Thanks for the info. Turns out we've decided not to stay the night and will just drive up from TO, seeing how Mr. TMM is on days now.


----------



## Garbageman (22 Jun 2006)

There is a rather large professional go-kart race happening in Barrie on the same weekend.  It's down by the water, and is going on both Saturday and Sunday, with FREE admission.

Just a little FYI if anyone feels like visiting the beautiful shores of Kempenfelt Bay before/after the air show.

Also, re: accommodation in Aliston - check out the Red Pine Hotel (smaller, but has a nice indoor pool), or the rather large and extravagant Nottawasaga Inn, both of which are on Highway 89.

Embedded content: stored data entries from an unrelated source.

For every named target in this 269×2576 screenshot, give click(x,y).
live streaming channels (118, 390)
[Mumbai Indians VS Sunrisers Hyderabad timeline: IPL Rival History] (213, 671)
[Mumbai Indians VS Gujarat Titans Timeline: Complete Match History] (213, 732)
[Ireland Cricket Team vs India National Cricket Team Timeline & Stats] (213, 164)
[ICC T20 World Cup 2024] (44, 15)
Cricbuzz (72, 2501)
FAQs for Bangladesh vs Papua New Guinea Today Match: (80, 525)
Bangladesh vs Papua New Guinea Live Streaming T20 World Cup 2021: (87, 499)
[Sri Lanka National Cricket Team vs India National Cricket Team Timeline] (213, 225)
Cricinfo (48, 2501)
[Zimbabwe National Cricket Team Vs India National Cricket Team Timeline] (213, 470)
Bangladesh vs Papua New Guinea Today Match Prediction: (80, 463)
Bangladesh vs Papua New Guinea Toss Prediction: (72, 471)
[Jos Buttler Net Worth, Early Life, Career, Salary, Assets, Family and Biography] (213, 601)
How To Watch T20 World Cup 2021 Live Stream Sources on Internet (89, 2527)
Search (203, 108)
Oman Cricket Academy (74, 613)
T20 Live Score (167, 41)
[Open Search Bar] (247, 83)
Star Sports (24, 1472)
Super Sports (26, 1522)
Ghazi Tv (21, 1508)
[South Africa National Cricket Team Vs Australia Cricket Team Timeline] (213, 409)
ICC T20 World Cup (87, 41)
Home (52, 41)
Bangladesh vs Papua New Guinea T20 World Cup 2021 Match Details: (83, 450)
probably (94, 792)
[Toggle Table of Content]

Barrie has 2 Comfort Inns, 2 Travelodges, 2 Holiday Inns, a Best Western and a Howard Johnson (HoJo NOT recommended!).


----------



## foerestedwarrior (23 Jun 2006)

Well the base is all geared up for it. Lots of stuff driving all around my office(on the airfield). Lots of LAV's, M113, Leopard(x1), some old jeeps, a couple HL's, a ton of MOD tentage.......looks like fun. Dont worry anyone that is comming up that doesnt know the base real well. There is alot of signs to direct you to parking.


----------